TO BE DONE:
From the items below, pull out each line that contains the string "range", treating uppercase and lowercase as different.

Entries on target coordinates:
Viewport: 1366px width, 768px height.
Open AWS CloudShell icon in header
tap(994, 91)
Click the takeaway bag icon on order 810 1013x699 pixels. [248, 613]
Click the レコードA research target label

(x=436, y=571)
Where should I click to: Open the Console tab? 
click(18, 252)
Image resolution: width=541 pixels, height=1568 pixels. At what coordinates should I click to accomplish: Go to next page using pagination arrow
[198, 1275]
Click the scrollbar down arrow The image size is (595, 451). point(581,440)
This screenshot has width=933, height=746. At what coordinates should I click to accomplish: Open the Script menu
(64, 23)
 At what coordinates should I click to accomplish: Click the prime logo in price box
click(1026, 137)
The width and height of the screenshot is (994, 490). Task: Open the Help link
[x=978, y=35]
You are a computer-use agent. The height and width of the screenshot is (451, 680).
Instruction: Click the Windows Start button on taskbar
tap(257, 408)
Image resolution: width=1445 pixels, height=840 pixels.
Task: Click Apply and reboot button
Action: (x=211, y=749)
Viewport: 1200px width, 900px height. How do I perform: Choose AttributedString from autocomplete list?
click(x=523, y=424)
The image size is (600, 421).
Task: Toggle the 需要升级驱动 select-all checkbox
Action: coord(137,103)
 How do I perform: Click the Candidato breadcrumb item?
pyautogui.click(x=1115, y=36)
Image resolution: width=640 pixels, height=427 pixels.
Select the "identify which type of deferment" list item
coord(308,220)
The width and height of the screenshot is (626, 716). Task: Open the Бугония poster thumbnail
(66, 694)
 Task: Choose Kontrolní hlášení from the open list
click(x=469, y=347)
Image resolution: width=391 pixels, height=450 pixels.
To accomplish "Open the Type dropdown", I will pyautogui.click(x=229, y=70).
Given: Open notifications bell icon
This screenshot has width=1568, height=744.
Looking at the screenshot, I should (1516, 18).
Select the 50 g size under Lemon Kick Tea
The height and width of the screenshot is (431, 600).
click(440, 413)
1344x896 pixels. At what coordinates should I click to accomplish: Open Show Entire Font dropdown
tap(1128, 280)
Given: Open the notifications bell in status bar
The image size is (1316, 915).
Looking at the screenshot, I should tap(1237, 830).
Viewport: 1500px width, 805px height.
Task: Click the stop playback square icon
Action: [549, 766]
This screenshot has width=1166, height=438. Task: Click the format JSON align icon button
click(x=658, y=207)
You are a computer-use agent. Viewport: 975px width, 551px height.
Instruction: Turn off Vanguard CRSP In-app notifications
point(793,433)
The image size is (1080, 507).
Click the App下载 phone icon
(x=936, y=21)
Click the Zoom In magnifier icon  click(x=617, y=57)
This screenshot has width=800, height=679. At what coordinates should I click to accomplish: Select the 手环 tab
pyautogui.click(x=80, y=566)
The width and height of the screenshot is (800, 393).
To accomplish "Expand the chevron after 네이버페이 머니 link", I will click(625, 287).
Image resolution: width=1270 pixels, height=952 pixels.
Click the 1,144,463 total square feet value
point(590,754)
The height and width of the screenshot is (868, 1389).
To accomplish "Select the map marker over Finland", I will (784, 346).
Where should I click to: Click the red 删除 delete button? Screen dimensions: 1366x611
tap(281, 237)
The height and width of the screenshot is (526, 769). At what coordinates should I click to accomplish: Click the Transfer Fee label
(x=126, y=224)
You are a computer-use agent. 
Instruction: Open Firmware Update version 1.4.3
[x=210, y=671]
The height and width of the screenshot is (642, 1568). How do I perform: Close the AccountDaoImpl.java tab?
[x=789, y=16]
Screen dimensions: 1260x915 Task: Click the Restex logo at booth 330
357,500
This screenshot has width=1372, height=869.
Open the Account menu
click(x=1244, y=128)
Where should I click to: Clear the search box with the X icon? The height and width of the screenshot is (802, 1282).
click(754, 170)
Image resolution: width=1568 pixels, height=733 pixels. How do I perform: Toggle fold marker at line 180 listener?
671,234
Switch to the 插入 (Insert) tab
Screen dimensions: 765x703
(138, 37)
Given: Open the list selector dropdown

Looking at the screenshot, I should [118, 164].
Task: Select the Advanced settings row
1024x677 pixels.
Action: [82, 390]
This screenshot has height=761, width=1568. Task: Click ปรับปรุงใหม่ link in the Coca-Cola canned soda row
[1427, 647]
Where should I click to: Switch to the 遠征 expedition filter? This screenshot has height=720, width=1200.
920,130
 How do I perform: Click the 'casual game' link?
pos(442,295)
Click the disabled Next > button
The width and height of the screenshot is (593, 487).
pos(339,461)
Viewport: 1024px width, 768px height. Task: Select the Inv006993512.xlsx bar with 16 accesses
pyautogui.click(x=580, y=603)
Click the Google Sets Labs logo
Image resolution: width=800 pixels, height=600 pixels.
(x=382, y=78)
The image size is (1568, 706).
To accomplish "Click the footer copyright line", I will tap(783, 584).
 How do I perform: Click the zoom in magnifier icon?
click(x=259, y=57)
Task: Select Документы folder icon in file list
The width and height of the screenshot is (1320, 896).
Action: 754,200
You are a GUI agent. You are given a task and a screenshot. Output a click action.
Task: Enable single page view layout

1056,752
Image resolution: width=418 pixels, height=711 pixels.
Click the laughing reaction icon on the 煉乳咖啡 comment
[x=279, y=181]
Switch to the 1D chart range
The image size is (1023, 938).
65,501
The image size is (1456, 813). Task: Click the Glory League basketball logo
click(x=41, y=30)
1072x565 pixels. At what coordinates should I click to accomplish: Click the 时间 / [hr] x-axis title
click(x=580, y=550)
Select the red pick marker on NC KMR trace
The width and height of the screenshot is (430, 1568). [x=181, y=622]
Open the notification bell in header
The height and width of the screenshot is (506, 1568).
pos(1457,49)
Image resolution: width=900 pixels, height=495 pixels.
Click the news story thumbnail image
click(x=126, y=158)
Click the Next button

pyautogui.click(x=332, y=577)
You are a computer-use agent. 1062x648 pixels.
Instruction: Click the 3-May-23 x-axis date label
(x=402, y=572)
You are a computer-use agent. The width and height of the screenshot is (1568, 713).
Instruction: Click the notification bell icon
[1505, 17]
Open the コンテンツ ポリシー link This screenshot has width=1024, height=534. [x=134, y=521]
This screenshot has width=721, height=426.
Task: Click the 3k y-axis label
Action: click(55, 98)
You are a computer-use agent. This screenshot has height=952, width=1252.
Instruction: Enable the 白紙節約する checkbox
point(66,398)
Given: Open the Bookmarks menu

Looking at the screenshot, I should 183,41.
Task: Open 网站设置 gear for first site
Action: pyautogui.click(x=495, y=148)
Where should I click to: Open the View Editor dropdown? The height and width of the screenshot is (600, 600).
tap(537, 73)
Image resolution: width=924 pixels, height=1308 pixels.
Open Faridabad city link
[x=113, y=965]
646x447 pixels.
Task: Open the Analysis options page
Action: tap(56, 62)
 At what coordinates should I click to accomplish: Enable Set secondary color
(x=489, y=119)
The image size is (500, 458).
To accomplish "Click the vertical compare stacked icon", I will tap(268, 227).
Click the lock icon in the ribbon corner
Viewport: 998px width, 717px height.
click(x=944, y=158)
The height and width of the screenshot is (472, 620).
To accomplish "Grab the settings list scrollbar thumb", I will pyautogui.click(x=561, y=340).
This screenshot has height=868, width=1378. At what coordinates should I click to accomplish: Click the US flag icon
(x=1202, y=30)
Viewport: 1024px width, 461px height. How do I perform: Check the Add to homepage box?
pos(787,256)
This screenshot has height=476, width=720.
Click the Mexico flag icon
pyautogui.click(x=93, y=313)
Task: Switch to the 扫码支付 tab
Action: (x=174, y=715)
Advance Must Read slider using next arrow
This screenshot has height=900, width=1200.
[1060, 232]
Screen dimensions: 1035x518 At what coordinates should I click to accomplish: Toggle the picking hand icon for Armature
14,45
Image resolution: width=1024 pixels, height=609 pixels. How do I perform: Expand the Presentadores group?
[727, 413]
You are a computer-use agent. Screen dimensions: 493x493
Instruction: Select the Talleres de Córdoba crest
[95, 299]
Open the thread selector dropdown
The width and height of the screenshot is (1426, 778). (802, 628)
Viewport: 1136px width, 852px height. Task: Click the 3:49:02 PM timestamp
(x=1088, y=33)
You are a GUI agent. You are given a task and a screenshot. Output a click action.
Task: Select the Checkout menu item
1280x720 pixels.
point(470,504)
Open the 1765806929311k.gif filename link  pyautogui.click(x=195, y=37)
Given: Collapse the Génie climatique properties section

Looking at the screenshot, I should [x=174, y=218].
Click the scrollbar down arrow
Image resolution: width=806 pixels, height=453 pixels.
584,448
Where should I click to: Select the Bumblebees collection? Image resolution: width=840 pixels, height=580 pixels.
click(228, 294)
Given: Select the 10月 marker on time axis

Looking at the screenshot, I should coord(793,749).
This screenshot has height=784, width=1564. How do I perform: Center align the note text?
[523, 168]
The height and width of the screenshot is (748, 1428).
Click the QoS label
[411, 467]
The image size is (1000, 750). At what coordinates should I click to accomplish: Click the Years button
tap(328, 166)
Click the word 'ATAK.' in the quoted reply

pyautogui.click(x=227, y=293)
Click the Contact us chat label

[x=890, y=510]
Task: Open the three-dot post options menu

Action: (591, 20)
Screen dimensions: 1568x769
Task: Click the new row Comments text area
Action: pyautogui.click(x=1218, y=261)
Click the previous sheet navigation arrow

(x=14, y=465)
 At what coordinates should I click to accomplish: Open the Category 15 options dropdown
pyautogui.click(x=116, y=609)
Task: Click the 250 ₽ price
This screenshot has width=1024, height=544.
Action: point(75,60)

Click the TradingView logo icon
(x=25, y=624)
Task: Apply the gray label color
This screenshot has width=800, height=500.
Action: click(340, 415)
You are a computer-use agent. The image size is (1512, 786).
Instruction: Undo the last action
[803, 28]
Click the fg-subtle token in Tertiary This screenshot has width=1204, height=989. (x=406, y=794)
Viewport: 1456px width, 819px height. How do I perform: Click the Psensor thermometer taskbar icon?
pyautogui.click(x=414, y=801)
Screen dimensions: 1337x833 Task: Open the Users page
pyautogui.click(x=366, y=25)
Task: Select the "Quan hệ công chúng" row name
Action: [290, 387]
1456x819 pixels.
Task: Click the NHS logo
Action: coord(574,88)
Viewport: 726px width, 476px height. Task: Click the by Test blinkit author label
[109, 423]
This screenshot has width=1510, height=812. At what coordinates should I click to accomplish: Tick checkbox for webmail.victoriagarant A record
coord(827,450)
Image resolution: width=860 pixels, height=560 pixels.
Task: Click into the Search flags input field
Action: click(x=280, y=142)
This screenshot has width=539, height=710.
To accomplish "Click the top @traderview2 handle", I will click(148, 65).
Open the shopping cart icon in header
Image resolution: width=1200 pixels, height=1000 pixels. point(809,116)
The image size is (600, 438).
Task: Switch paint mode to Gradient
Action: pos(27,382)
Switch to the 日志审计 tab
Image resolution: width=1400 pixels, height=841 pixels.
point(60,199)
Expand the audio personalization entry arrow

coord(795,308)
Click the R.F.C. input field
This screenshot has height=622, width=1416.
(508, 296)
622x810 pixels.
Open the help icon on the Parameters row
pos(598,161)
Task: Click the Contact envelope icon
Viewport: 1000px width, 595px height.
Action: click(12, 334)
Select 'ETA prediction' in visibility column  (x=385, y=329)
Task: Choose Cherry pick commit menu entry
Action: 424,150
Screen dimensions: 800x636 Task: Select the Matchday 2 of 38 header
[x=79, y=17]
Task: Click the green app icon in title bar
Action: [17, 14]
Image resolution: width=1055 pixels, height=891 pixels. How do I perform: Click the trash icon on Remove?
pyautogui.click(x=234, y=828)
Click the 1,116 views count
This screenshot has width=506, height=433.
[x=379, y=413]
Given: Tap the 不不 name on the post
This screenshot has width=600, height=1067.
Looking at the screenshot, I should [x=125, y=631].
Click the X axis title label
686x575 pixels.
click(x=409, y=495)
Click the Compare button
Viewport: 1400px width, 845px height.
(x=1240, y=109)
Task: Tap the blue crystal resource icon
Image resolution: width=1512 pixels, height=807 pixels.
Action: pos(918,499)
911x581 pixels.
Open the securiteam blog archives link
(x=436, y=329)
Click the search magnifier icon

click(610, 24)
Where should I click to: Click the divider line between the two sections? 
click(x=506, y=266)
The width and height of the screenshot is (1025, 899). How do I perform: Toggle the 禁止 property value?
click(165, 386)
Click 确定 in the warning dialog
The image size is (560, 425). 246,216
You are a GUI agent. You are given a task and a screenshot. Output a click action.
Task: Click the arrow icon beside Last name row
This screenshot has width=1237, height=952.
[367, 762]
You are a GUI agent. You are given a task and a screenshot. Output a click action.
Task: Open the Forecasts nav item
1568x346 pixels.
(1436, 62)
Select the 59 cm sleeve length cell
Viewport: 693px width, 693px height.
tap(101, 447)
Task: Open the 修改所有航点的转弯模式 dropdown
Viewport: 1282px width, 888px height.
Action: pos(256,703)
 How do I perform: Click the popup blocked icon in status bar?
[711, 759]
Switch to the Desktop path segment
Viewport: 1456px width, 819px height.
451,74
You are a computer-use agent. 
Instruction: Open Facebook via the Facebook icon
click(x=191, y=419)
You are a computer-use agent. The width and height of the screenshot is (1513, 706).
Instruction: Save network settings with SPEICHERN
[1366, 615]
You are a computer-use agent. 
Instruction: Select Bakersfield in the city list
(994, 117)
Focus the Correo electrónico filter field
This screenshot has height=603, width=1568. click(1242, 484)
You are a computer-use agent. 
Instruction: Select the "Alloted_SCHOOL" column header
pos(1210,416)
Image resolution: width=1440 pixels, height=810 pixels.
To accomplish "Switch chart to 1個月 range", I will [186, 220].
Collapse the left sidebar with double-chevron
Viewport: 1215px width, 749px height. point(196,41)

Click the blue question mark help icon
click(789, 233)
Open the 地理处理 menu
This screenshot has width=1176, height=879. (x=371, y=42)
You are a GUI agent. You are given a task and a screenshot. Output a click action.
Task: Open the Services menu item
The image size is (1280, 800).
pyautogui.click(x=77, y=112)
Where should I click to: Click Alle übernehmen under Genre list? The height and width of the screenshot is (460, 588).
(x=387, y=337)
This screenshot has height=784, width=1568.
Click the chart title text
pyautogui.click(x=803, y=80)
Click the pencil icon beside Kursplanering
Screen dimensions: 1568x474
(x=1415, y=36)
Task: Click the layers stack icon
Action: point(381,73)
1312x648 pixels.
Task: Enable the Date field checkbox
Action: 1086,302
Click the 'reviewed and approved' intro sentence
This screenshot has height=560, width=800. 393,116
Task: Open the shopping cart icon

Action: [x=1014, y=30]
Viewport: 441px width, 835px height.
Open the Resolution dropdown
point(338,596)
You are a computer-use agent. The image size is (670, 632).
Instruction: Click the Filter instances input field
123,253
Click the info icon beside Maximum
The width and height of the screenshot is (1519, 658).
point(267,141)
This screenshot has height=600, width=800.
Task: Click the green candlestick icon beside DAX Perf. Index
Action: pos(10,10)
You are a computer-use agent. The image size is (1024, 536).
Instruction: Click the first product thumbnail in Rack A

FULL ANSWER:
Switch to the 1D chart range
To accomplish "Switch chart to 1個月 range", I will [186, 220].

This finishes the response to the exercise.